The anxieties and day-to-day activities of David Ben-Gurion are revealed in documents set to go on display as part of a new exhibition of archival items belonging to Israel’s founding prime minister.
Until now, the archive of Ben-Gurion’s papers was not accessible to the public, but a new facility will allow them to be displayed at the Midreshet Ben Gurion research and education complex, next to Sde Boker in the south of the country, the kibbutz to which he retired and where he is buried, the Ynet news site reported.
In 1953, the year before resigning from his first prime ministerial period, Ben-Gurion was asked to complete a questionnaire by activists from Mapai, the predecessor to today’s Labor Party.
“What positions do you hold in the capacity of your job?” Ben-Gurion was asked in the document.
“I am in the positions of prime minister and defense minister. I have no confidence that I am fulfilling them properly,” he responded.
“Do these roles constitute a burden on you because of the scope of matters you are responsible for?”
“Not a burden, but rather anxiety,” he responded.
The director-general of the Ben-Gurion Heritage Institute said the documents revealed a rarely-seen side of the iconic prime minister.
“The archive is a dream come true. We are constantly discovering more and more, like this questionnaire in which Ben-Gurion wrote that he has no confidence that he is doing things right. And he is considered ‘Mr. Security,'” Eitan Donitz, told Ynet.
In a 1958 document, during Ben-Gurion’s second term, the prime minister complained to then-finance minister Pinchas Sapir that a ministry official had apparently leaked details about the upcoming talks in the United States.
“I am astonished by the publication made by the Treasury spokesman,” Ben-Gurion wrote.
“Why are we announcing what we will demand before it happens? Why brag? Why did they forget the correct warning that a man should not boast of his intentions before proving that he is capable of doing them? Look into the matter and if possible, correct.”
While sorting through the documents, archivists uncovered previously-unseen papers and notebooks, including the former prime minister’s diaries, embossed with the initials “D.B.G.” in English, and revealing his everyday life.
“We discovered Ben-Gurion’s original pocket diaries, documents we thought were long lost,” said archive director, Dr. Adi Portugez, explaining to Ynet that the former prime minister used the diaries to record everything he did — from praying at synagogue to watching a performance of the “The King and I.”
“I submitted my resignation to the president,” Ben-Gurion wrote in a diary on December 7, 1953.
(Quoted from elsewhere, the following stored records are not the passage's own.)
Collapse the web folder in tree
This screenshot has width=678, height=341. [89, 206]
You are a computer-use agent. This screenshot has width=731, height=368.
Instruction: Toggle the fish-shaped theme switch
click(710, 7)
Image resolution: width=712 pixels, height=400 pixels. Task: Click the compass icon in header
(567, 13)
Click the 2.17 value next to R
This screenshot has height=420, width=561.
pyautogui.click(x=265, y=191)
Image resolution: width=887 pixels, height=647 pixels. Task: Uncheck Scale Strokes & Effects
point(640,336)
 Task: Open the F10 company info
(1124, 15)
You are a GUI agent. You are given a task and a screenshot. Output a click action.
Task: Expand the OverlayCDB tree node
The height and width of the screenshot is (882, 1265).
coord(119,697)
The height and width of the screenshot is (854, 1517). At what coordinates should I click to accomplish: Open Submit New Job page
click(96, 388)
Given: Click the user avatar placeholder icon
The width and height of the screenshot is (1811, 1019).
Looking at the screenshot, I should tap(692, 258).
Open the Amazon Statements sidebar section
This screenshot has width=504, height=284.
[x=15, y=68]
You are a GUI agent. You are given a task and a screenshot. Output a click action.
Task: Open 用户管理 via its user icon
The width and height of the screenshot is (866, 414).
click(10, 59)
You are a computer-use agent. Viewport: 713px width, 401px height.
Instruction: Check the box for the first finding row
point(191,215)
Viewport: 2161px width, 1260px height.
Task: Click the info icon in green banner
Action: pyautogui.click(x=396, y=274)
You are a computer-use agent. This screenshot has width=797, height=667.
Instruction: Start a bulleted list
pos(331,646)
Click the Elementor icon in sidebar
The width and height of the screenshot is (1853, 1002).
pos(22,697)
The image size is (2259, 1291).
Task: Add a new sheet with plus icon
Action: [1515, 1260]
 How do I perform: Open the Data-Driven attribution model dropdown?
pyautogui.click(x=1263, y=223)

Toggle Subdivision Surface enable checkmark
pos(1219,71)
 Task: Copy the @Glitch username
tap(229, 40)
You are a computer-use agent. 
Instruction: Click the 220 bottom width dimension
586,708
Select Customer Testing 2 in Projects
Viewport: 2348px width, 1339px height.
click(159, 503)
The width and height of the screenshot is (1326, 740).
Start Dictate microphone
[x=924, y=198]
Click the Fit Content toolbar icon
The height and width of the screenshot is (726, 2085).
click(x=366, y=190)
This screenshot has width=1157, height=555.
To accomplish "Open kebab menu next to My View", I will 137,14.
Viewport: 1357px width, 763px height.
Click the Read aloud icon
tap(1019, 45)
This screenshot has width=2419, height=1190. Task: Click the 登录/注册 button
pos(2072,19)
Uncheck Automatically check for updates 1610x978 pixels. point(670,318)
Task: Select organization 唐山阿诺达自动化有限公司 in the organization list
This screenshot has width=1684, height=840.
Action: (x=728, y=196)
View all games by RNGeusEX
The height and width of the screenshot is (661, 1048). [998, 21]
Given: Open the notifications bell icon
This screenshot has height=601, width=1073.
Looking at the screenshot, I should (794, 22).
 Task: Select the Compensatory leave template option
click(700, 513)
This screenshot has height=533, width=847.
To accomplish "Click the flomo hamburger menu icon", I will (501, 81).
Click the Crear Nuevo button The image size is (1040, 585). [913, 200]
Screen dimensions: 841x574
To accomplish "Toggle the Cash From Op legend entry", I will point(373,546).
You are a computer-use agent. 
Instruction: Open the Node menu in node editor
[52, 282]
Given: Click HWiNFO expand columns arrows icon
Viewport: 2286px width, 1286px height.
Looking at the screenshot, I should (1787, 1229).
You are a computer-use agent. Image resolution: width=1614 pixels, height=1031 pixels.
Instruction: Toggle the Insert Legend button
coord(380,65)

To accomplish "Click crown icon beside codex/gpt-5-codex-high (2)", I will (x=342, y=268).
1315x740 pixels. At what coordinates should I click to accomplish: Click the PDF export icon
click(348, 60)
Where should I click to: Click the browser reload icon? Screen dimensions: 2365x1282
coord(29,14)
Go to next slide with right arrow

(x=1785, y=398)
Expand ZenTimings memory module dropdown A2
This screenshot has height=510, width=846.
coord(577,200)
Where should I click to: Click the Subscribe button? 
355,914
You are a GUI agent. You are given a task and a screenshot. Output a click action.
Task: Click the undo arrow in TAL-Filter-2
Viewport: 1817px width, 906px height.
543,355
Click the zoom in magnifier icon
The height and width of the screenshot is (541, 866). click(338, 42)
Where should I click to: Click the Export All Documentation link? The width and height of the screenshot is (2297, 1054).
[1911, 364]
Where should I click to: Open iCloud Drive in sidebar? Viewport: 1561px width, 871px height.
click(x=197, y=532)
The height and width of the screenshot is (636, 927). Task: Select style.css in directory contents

A few days later on December 14, he wrote: “I went out to Sde Boker this morning.”
On the famous date of November 29, 1947, when the United Nations adopted the Partition Plan, Ben-Gurion is known to have written a list of things that would be needed to establish a state: government, capital, army, court, flag, anthem, constitution, currency, ports, police and airports.
However, that particular diary entry has not yet been uncovered by the archivists.
“That hasn’t yet been found, but I am optimistic that we will because we have discovered so many other documents,” said Portugez.
Separately this week, the Ben-Gurion House in Tel Aviv, a museum in the building that served as a home for the former prime minister, honored Israel’s under-19 men’s soccer team reaching the country’s first-ever European soccer final by releasing ticket stubs and letters Ben-Gurion wrote to teams and the soccer association to congratulate them on their victories.
“One of the first things that Ben-Gurion understood was that the State of Israel needed to be recognized in the world,” Ran Levy of Ben-Gurion House told Channel 12 news. “And although he did not like football, after receiving advice from world leaders, he understood the importance of establishing a national football team that would play around the world.”